As I walked toward the coastline, the “old English” atmosphere was unmistakable. Directly across from the town library, I watched fishermen hunched over their colorful boats, methodically cleaning nets and scaling the morning’s catch. It’s a quiet, daily ritual that happens in the shadow of some of the most significant 18th-century buildings in the Caribbean. To make the town more accessible to those of us traveling by car, a clear sign has been erected along the main road at one of the primary entrances, marking the gateway into this historic pocket of Trelawny.
The Rise of the “Paris of the Indies”

In the late 1700s, Falmouth was so wealthy and cosmopolitan it earned the nickname “Paris of the Indies.” Walking through the grid-like streets today, you can still see why. It remains the best-preserved Georgian town in the Caribbean, a result of meticulous planning by Edward Barrett in 1769. Unlike other coastal towns that grew haphazardly, Falmouth was designed with broad streets and a functional layout to support its status as a global trade powerhouse.
The Falmouth Court House stands as a grand centerpiece, though the original was destroyed by fire and rebuilt with the same imposing elegance. Nearby, St. Peter’s Anglican Church—one of the oldest on the island, built in 1795—reminds you of the town’s colonial peak. Inside, the mahogany carvings and memorial tablets tell the stories of the merchant families who once dominated the sugar trade.
There is a gritty irony to the beauty here; the wealth that built these brick and timber structures came from the sugar boom, fueled entirely by the transatlantic slave trade. Falmouth was a primary port of entry for captive Africans, and the very cobblestones under your feet were often ballasts from ships that arrived to take sugar back to Europe.

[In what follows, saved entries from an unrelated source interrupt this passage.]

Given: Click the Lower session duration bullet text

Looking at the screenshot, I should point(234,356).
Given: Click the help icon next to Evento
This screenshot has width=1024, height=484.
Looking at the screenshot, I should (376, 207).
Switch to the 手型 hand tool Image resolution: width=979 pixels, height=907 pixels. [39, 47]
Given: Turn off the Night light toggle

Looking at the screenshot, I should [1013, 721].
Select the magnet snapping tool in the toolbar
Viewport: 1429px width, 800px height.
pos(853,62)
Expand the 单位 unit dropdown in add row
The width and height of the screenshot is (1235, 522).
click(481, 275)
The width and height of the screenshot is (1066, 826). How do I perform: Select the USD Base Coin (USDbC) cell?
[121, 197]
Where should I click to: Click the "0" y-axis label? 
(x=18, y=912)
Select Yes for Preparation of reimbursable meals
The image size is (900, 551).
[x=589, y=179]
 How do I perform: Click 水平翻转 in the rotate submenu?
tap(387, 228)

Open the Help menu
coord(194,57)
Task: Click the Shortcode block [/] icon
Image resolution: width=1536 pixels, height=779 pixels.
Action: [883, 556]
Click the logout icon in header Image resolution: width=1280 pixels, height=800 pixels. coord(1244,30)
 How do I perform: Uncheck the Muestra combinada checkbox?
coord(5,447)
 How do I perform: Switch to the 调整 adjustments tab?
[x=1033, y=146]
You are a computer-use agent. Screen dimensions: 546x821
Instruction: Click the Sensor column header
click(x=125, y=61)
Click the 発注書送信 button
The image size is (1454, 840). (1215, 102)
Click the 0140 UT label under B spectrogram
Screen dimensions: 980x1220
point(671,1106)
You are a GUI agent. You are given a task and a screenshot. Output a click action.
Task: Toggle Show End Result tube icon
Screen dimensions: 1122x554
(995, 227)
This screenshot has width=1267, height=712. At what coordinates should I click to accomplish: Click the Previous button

Yet, the town also echoes with the voices of resistance. I spent some time outside the former Baptist Manse, once home to the legendary abolitionist Rev. William Knibb. He used his pulpit and his home as a base to champion the end of slavery, eventually seeing the emancipation he fought for in 1838.
One technical feat that always surprises visitors: Falmouth had a sophisticated water system by 1799. Using a massive water wheel on the Martha Brae River, the town pumped fresh water directly to its residents, making it the first town in the Western Hemisphere to have running water—beating out New York City and Philadelphia.
Flavors and Famous Faces
You can’t talk about Falmouth without mentioning its most famous son, Usain Bolt. The speedster grew up in the hills of Trelawny, fueled by the local yams that the parish is famous for. That same local energy is found in the town’s “Bend-down Market.”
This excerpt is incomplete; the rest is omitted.